“Government likely has a role to play in supporting mortgage securitization, at least during periods of high financial stress,” said Federal Reserve Chairman Bernanke on Friday to a symposium on the mortgage crisis and the economy at the University of California, Berkeley. Glad you noticed, Ben. Think Henry shares your feeling? Ben even mentioned some possible directions, like federal insurance for bonds used to back mortgages. Keep thinking, Ben, ‘cause I’m sure that, in time, you and that Treasury guy might figure all this out. Glad this little issue finally crossed your radar screen; kind of thought you might have missed it.
The folks at JP Morgan Chase seem to have got the picture… even as the feds just muse about the alternatives. They actually heard the cries of angry consumers, more than you can say for our elected and appointed representatives. According to an Associated Press report on Friday: “JP Morgan 's expanded program aims to help avoid foreclosures on an estimated $70 billion in loans, which could help as many as 400,000 customers. The New York-based banking giant has already modified about $40 billion in mortgages, helping 250,000 customers since early 2007… JPMorgan will not put any loans into foreclosure as it implements the expanded program over the next 90 days.”

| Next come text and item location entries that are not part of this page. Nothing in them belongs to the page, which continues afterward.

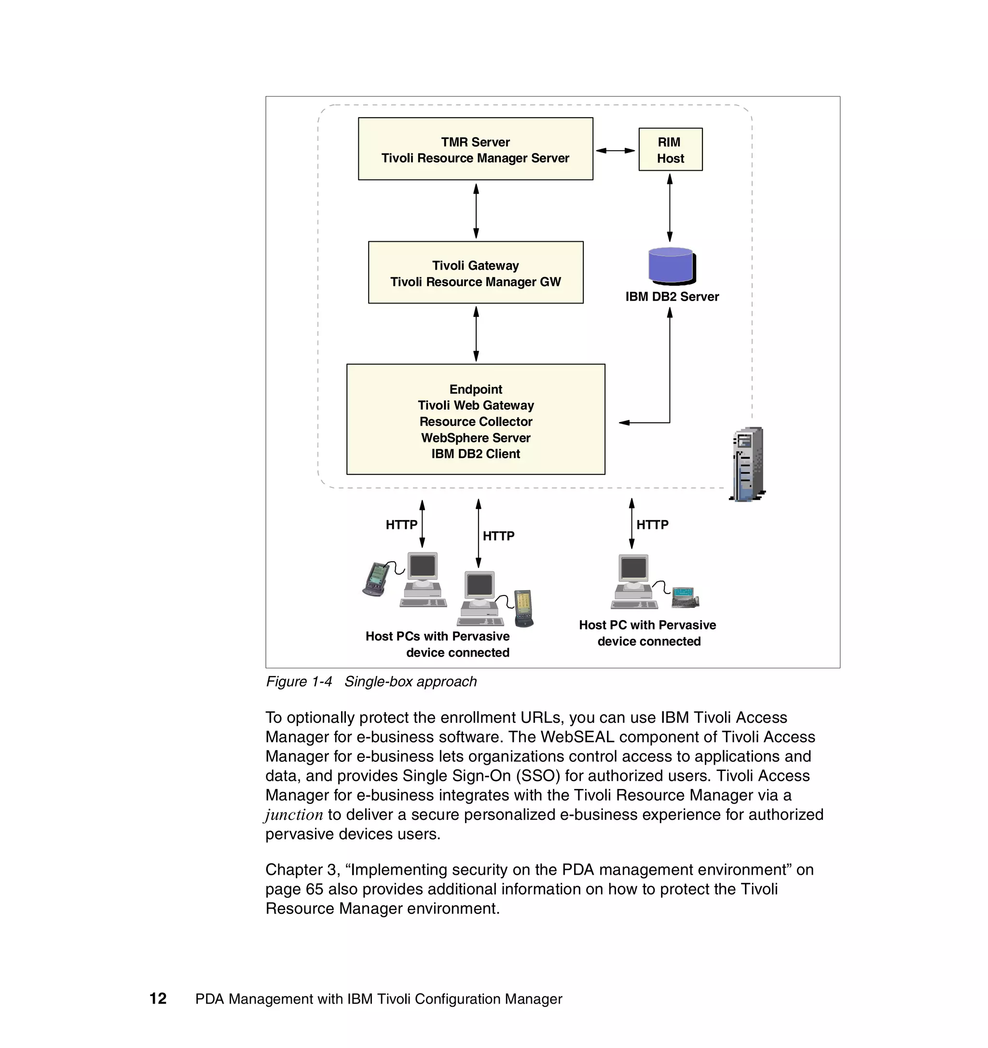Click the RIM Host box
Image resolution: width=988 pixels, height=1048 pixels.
[x=670, y=149]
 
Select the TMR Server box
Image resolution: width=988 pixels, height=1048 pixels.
[x=475, y=149]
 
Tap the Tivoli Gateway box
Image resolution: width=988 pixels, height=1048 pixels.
[x=475, y=273]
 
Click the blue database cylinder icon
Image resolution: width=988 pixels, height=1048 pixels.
[x=671, y=265]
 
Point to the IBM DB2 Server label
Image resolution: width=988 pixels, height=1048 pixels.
[x=672, y=297]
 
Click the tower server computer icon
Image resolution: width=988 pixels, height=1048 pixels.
[x=748, y=464]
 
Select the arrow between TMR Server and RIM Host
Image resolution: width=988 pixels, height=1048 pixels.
[x=615, y=151]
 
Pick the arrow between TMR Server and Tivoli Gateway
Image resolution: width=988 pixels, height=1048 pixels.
[x=476, y=211]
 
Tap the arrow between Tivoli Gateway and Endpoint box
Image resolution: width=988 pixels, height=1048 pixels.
[x=476, y=334]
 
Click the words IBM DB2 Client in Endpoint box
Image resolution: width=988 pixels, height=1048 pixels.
[x=475, y=454]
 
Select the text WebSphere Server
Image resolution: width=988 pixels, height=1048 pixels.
[x=475, y=438]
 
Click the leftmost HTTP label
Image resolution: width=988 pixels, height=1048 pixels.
[x=401, y=525]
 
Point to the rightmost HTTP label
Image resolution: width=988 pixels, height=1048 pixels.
[x=652, y=525]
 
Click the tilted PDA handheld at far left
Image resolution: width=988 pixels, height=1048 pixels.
[x=376, y=579]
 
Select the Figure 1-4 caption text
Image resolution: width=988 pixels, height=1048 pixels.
[x=371, y=682]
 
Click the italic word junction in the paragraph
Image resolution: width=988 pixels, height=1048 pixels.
[x=294, y=815]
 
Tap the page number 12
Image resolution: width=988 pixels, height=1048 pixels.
[x=158, y=998]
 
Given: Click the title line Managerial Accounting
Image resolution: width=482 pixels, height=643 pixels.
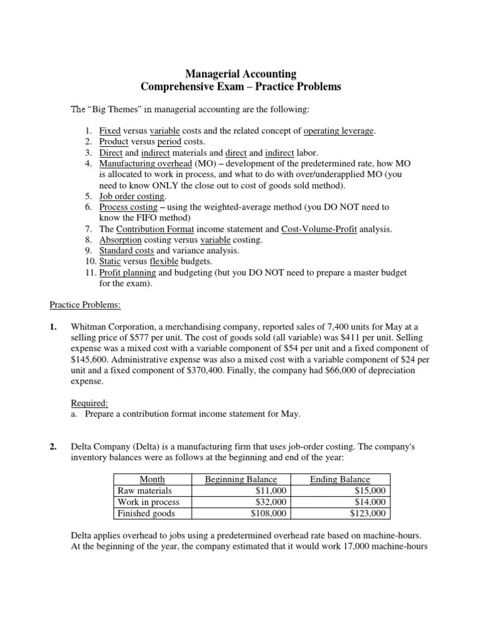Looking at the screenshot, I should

What’s so stunning is that this restructuring comes from a big boy financial institution, operating in a period of falling values, consumer prices and increasing joblessness – a period of possible prolonged “deflation” where positive growth of any kind becomes difficult – without the possibility of “syndicating” loan packages (sharing the risk) with other banks, because banks don’t trust each other enough to lend to each other. I’ve trashed a few financial institutions in the past, but this time, I’ve got to give some serious kudos to the men and women of JP Morgan Chase. That took guts.
Some people who aren’t homeowners are wondering why this matters to them; they are angry that some folks might get federal help while others do not. Maybe it’s easier to think of this mortgage crisis as a tornado that touched down and took out a bunch of your neighbors’ homes – looking like a random assault from an aerial map. If your neighbors’ homes remain unfixed, even if you are a renter, you won’t like living in that neighborhood very long. Values will crash, and the very character of the neighborhood will change for the worse. And let’s face it, some of those neighbors’ homes may just have to be cleared for new parkland… not everybody deserves to be bailed out (not to mention that there should be a way for the taxpayers to get paid back too).
The shame of all this is that a big old bank has come up with answers, when our government can’t seem to get out of its own way to begin the fix. JP Morgan’s already implementing a solution while the government’s still playing with “possibles.” Please send the moving trucks to Washington at little earlier than January… I’ve got this list of people in D.C. that need to be moved out right now!
I’m Peter Dekom, and I approve this message.